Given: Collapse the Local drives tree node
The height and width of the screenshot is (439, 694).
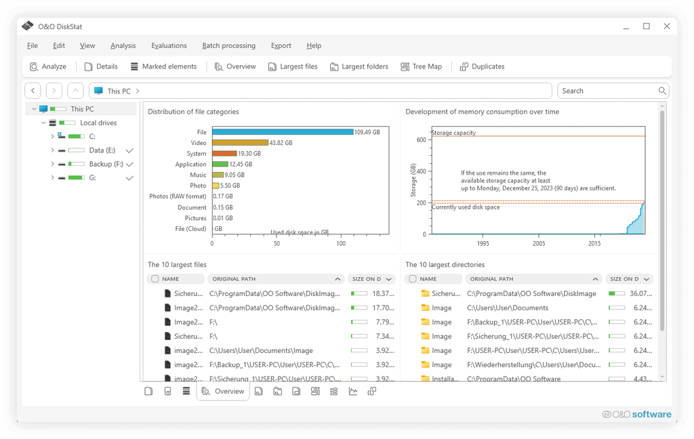Looking at the screenshot, I should pyautogui.click(x=43, y=123).
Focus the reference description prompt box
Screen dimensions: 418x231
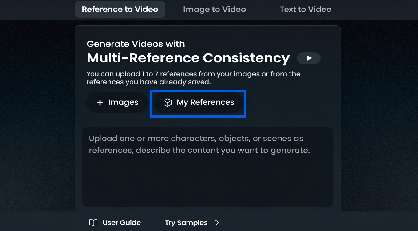click(207, 167)
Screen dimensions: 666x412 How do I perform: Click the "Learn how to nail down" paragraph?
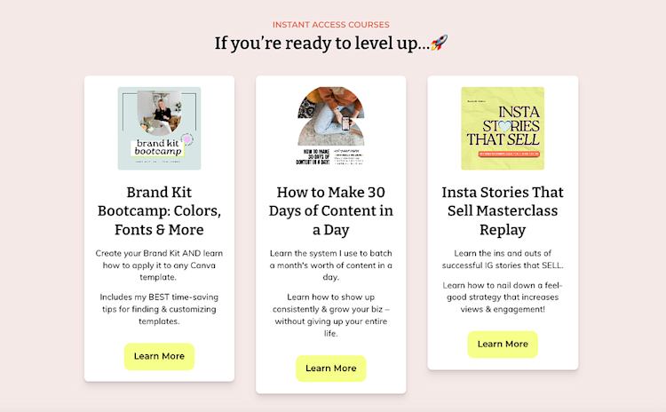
====================
**TASK OBJECTIVE**
Your answer must be the full listing, reproduced word for word, without its pictures.

**SOLUTION TO THE PROBLEM**
Given: Collapse the Local drives tree node
The height and width of the screenshot is (439, 694).
Looking at the screenshot, I should pyautogui.click(x=43, y=123).
Focus the reference description prompt box
Screen dimensions: 418x231
click(207, 167)
Screen dimensions: 666x412 How do I perform: Click the "Learn how to nail down" paragraph?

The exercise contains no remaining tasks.